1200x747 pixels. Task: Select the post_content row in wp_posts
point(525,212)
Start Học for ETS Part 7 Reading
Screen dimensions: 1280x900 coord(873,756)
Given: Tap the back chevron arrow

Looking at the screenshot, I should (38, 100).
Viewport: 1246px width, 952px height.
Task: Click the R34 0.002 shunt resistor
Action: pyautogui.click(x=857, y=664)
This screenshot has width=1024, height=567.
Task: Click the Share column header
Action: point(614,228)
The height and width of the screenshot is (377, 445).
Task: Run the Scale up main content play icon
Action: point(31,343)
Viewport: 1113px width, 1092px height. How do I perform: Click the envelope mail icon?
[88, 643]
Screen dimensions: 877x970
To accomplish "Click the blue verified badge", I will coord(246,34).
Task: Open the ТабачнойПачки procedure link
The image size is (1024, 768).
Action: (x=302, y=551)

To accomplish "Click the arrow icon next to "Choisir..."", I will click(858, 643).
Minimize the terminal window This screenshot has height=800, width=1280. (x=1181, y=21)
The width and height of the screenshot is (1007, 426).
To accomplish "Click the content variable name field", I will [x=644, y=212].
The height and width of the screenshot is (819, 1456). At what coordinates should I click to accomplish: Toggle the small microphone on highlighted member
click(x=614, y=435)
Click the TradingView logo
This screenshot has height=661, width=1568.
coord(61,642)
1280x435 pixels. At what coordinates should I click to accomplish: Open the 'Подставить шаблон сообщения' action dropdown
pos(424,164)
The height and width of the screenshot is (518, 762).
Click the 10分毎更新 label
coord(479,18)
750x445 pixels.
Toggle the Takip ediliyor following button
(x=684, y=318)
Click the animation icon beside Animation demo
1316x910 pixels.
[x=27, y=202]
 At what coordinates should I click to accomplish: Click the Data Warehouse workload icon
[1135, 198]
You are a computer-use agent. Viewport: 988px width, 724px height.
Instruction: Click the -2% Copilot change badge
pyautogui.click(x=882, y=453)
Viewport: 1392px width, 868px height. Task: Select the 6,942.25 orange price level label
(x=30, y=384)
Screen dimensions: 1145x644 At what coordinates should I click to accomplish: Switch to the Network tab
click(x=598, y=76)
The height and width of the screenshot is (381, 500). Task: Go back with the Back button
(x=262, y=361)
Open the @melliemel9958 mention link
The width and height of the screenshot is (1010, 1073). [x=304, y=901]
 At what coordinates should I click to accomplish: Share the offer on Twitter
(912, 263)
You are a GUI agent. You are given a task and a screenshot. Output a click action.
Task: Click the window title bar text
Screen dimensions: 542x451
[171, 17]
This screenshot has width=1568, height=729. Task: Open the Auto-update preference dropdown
———
== What you should do ==
Reproduce the entries in the stretch from the line containing "The height and width of the screenshot is (819, 1456)." through the line containing "click(x=598, y=76)", including the requests. Multiply every coordinate in the answers by 1.6 and round each result to a whole number, with halves rounded up, leaving all other numbers unchanged, and give only these lines.

== Exercise solution ==
The height and width of the screenshot is (819, 1456). At what coordinates should I click to accomplish: Toggle the small microphone on highlighted member
click(x=982, y=696)
Click the TradingView logo
This screenshot has height=661, width=1568.
coord(98,1027)
1280x435 pixels. At what coordinates should I click to accomplish: Open the 'Подставить шаблон сообщения' action dropdown
pos(678,262)
The height and width of the screenshot is (518, 762).
Click the 10分毎更新 label
coord(766,29)
750x445 pixels.
Toggle the Takip ediliyor following button
(x=1094, y=509)
Click the animation icon beside Animation demo
1316x910 pixels.
[x=43, y=323]
 At what coordinates should I click to accomplish: Click the Data Warehouse workload icon
[1816, 317]
You are a computer-use agent. Viewport: 988px width, 724px height.
Instruction: Click the -2% Copilot change badge
pyautogui.click(x=1411, y=725)
Viewport: 1392px width, 868px height. Task: Select the 6,942.25 orange price level label
(x=48, y=614)
Screen dimensions: 1145x644 At what coordinates should I click to accomplish: Switch to the Network tab
click(x=957, y=122)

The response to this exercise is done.